Reliance Retail mulls opening stores across more cities

Reaching homes: Following the example of multinational chains, Reliance Retail president Bijou Kurien says his chain of outlets will also home-deliver groceries, while competing with the neighbourhoodPremium

Reaching homes: Following the example of multinational chains, Reliance Retail president Bijou Kurien says his chain of outlets will also home-deliver groceries, while competing with the neighbourhood

Mumbai: Identifying scale as an immediate priority, Reliance Retail Ltd (RRL), a subsidiary of billionaire Mukesh Ambani’s Reliance Industries Ltd (RIL), intends to renew a rapid expansion drive to compete with mom-and-pop outlets and street markets, besides rival store chains.

“There is an opportunity for 2,000-5,000 stores. (The) opportunity is there. Scaling to do it fast and to replicate as we scale is the big challenge," said Reliance Retail president Bijou Kurien, also chief executive of the lifestyle business segment.

“In our business, every day, every store, every transaction is a challenge," he said.

Reaching homes: Following the example of multinational chains, Reliance Retail president Bijou Kurien says his chain of outlets will also home-deliver groceries, while competing with the neighbourhood kiranastores. Saanskrut Kumar/Mint

“The consumer spend does not significantly differ in a metro and a non-metro city," Kurien said.

Raising the stakes in a $400 billion (Rs 18.28 trillion) retail market, in which modern retail accounts for a mere 3% share, Reliance Retail will also start home deliveries of groceries, following the example of multinational retail chains such as Tesco Plc.

The entry into smaller towns will also see the retailer take a leaf out of the book of neighbourhood groceries, known as kirana stores.

“Home delivery will be an important part of our strategy," said Kurien, who considers kirana retailers to be worthy competitors because they offer such services to consumers that most modern retailers do not.

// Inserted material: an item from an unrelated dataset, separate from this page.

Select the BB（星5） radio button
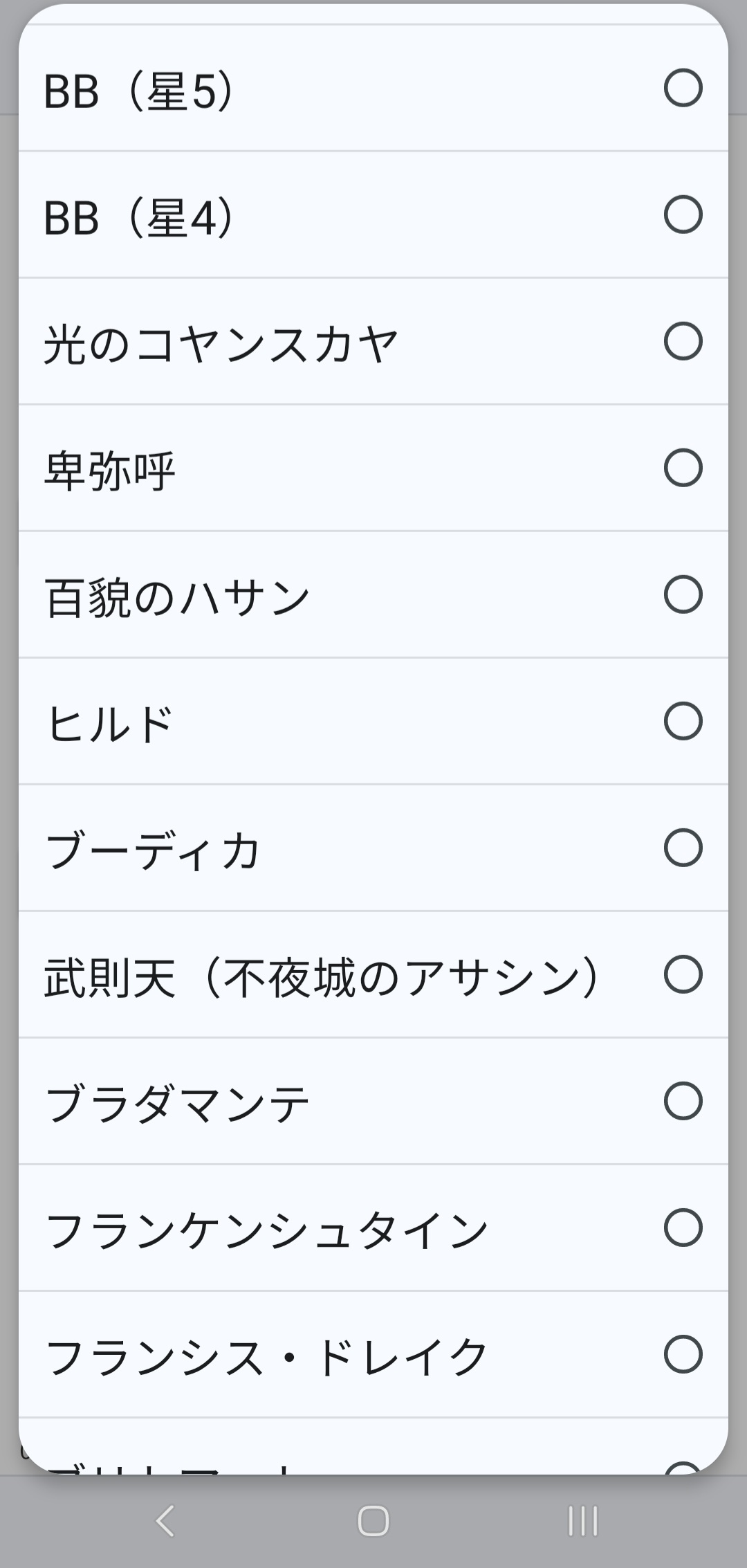 click(x=683, y=88)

“As we keep going down the strata, our hypermarkets will keep getting smaller," he said, pointing out that an average kirana store is 175 sq. ft in size.

Reliance Retail’s new push comes after months of putting expansion on hold. Following the September 2008 crash of Lehman Brothers Holdings Inc. that led to a global credit crunch, triggered a recession in the US, Europe and Japan and caused Indian economic growth to slow, the company imposed a six-month freeze on expansion.

“In next two-three years we can expect most modern retailers to expand to these (smaller) cities. There is purchasing happening there," said Arvind Singhal, chairman, Technopak Advisors Pvt. Ltd, which specializes in retail consulting.

Currently, it has 660 stores in less than 100 cities, the most among its peers. India’s largest retailer by sales, Pantaloons Retail India Ltd, is in 74 cities while Aditya Birla Retail Ltd and Spencer’s Retail Ltd, a subsidiary of RPG Enterprises, are yet to reach the 50-city mark. Specialty retailers such as Reebok India Co., Bata India Ltd and Raymond Ltd are present in over 200 towns nationwide.

“The slowdown had kind of hit us, but now we have resumed expanding," Kurien said.

The food and groceries business accounts for 65% of Reliance Retail’s overall business, while non-food business or specialty retail accounts for the rest with 300 stores. The specialty business has 18 formats of which 50% are break-even plus. Analysts say Reliance Retails’s new plans are backed by RIL’s reputation for its ability to scale up rapidly.

“They get into any business with an ambition to be bigger than any player present," said Ramesh Srinivas, an executive director at KPMG Advisory Services in Bangalore. Srinivas expects the retail business to follow the path typical of other RIL ventures such as petroleum retail outlets and Reliance Communications Ltd, now a part of Reliance-Anil Dhirubhai Ambani Group, both of which ramped up rapidly soon after launching.

“Retail, like its core businesses, is definitely a business where they can scale significantly and quickly," Srinivas said.

Kurien concedes that the difference between telecom and retail is that “with penetration, telecom created a market, whereas retail just gives the consumer extra choice".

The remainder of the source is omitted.